Dengan dua langkah ini saja matematika petani sudah akan jauh berubah. Dengan hasil yang dua kali lipat dan biaya yang separuh dari sebelumnya, maka bertani sudah bisa kembali menarik.
Hasil dua kali lipat ini ditunjukkan oleh beberapa kali panen padi organik kami di Boyolali yang berada di sekitar angka 12 ton/hektar atau 3 ton untuk tanah 0.25 hektar. Penjualan kotor padi petani menjadi 3x3,000xRp 5,000 = Rp 45,000,000. Setelah dipotong biaya tenaga kerja dan pupuk organik Rp 11,250,000, petani dengan 0.25 ha lahan akan memiliki penghasilan bersih Rp 33.75 juta setahun atau rata-rata Rp 2,812,500 sebulan.
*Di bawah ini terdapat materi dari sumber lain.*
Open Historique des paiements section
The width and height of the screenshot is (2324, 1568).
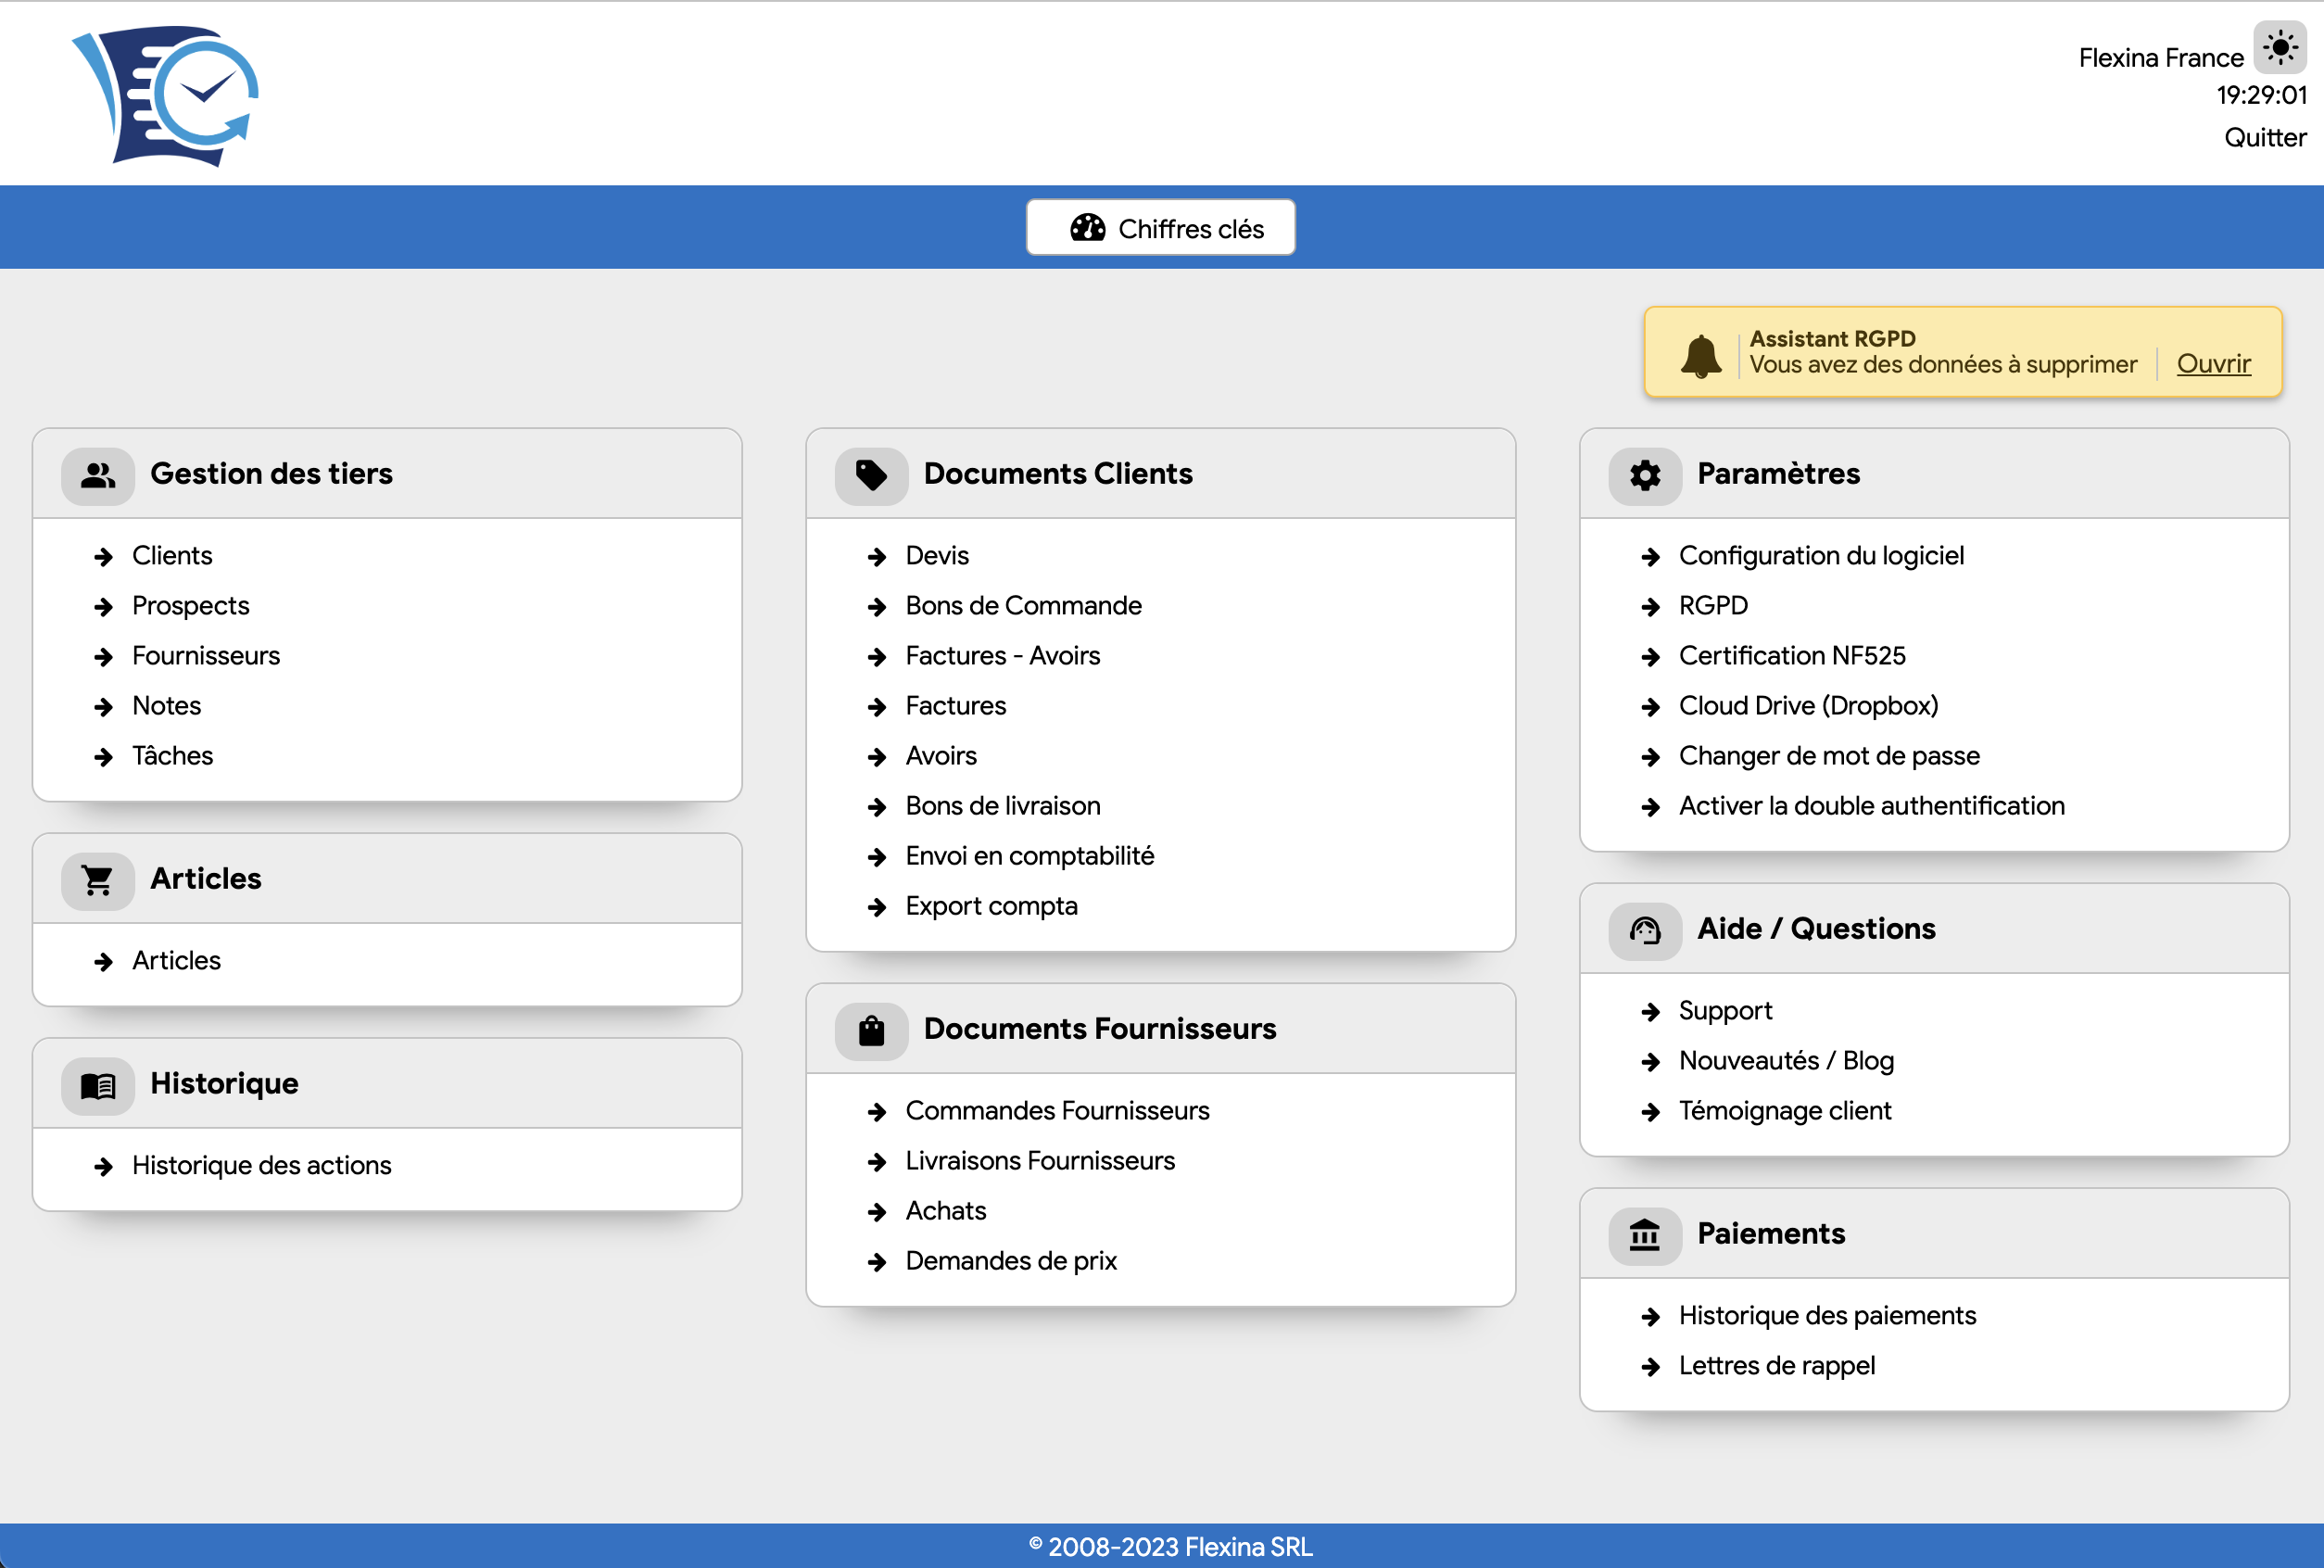pos(1827,1314)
Dengan angka ini saja bertani sudah bisa kembali lebih menarik ketimbang memaksakan diri menjual sawah untuk biaya anak masuk menjadi pegawai. Hasil bertani akan semakin menarik, manakala pohon-pohon jangka panjang yang ditanam tersebut mulai berbuah beberapa tahun kemudian.
Dari sinilah kami melihat masa depan cerah bagi petani bisa kembali kita visikan. Bila masa depan petani cerah, maka ketahanan pangan nasional-pun insyaAllah akan aman. Mudahkah ini? Tentu tidak, semuanya membutuhkan kerja keras yang memerlukan kesabaran. Tetapi semua itu mungkin dilakukan karena memang sudah dicoba. Lebih dari ikhtiar yang bersifat fisik, masyarakat juga perlu diajak untuk meningkatkan keimanan dan ketakwaannya secara terus menerus. Hanya dengan iman dan takwa inilah negeri ini akan memperoleh keberkahanNya, dan di negeri yang diberkahi, hasil panenan itu banyak dan enak (QS 2:58). InsyaAllah ada jalan, “There is A will there is a way”.